First Half Collapse
This story originally published on InsideCarolina.com

Inside Carolina
Posted Jan 26, 2013


RALEIGH, N.C. – Despite its leading scorer sidelined early with foul trouble, North Carolina pulled within four points midway through the first half to quiet the PNC Arena crowd, if only for a moment. Then the Tar Heels fell apart.

“In my opinion, there’s not a lot I can say,” UNC head coach Roy Williams told reporters during his postgame press conference. “It was a butt-kicking is what it was.”

James Michael McAdoo picked up his second foul with 18:02 left on the clock, stripping UNC of its primary post scorer and allowing the Wolfpack to feed off its frenzied crowd to build a 22-10 lead. McAdoo returned following the second media timeout and scored his first points on a dunk, prompting an 8-0 UNC run.

Then came the third media timeout with 7:50 left on the clock. When the horn sounded to resume play, the Wolfpack asserted itself and the Tar Heels wilted.

N.C. State forced UNC into poor shot selections and beat its opponent down the floor in transition while churning out a 27-4 run to essentially put the game away before halftime.

“Coming out of that one media timeout, we kind of just lost our sense of urgency,” McAdoo said.

UNC missed 11 of its 13 shots during that five-minute stretch, while the Wolfpack converted nine of its 10 field attempts. Seven of those baskets were either dunks or layups.

“We didn’t run back on defense,” Williams said when asked about the first half collapse. “They had a greater sense of urgency than we did. It was 20-0 in fast break. When you work on it and talk about it, work on it and talk about it and you don’t do it… I’m not into moral victories and I’m not into this pansy kind of crap; we stunk.”

N.C. State finished the game with a 39-19 edge in fast break points, highlighting the glaring difference in the two halves.

“They were getting easy transition buckets,” junior wing Reggie Bullock said. “We weren’t getting back in transition… They were just playing a game we want to play as a Carolina team in getting out and running people. They were just doing that to us.”

The Wolfpack not only won the stat sheet during the first half, it also won in the intangible categories, such as hustle plays.

“We had a loose ball at the center line and we’re reaching down to pick it up and T.J. Warren comes from behind and dives in there and gets the ball,” Williams said. “That was the game, the way I looked at it.”

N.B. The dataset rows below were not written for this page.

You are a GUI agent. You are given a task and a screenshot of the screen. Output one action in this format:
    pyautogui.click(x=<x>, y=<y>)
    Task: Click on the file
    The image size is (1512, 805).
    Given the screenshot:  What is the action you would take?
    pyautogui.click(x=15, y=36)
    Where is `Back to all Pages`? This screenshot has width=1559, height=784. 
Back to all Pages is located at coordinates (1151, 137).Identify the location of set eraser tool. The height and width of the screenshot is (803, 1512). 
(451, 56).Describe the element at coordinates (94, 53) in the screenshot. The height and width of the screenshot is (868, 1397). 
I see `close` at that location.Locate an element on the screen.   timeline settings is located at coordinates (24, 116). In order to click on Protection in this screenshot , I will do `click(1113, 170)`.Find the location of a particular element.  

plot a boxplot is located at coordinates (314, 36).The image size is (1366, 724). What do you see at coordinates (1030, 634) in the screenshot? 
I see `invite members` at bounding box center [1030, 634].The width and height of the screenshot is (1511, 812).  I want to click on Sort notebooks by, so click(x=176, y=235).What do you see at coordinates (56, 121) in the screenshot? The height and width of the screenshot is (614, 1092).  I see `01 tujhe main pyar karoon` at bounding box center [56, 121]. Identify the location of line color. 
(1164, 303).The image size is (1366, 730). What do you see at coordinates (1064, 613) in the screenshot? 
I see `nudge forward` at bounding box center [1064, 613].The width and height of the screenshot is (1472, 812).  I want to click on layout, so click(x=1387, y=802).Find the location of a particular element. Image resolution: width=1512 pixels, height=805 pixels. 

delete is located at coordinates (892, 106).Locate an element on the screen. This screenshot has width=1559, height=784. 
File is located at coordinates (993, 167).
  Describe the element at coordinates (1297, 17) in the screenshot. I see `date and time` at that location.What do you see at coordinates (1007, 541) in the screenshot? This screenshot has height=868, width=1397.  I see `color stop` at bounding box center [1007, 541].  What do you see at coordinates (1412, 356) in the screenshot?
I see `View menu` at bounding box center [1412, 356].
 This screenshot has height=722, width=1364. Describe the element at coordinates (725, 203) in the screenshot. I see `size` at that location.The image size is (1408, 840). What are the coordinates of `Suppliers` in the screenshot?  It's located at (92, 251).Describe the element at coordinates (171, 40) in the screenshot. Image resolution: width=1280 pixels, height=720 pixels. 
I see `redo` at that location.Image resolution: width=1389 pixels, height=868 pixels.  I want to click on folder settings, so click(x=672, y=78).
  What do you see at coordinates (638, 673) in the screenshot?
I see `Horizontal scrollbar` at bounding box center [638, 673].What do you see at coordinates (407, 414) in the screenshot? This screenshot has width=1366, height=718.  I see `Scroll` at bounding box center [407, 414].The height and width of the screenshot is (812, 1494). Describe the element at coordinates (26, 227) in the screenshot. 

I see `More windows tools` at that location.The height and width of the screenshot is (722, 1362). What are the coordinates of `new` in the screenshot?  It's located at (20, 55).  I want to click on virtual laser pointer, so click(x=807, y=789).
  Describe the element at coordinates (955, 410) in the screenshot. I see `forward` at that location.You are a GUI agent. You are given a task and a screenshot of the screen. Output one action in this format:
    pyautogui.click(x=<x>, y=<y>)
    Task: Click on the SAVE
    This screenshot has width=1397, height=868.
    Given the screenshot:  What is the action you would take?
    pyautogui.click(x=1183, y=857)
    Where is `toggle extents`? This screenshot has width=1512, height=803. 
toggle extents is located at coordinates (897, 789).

The sense of urgency angle has been stuck on repeat with this edition of the Tar Heels, prompting many to ask what it will take to end that problem once and for all.

“I think it just comes with showing up ready to play and doing whatever you have to do,” McAdoo said. “When the ball is tipped up, you’ve got to want it more than the other team. It doesn’t matter if they’ve got 20,000 fans or if nobody’s watching. If there’s a scoreboard and they’re keeping score, we need to be ready to play and take pride in everything we do.”

While there will undoubtedly be plenty of people that look to UNC’s second-half rally as a positive, Williams made a point to crush that belief.

“I don’t care about learning experiences,” Williams said. “Learning experiences – that’s for babies. By God, you’ve got to play. We’ve had enough learning experiences. We’ve got to play.”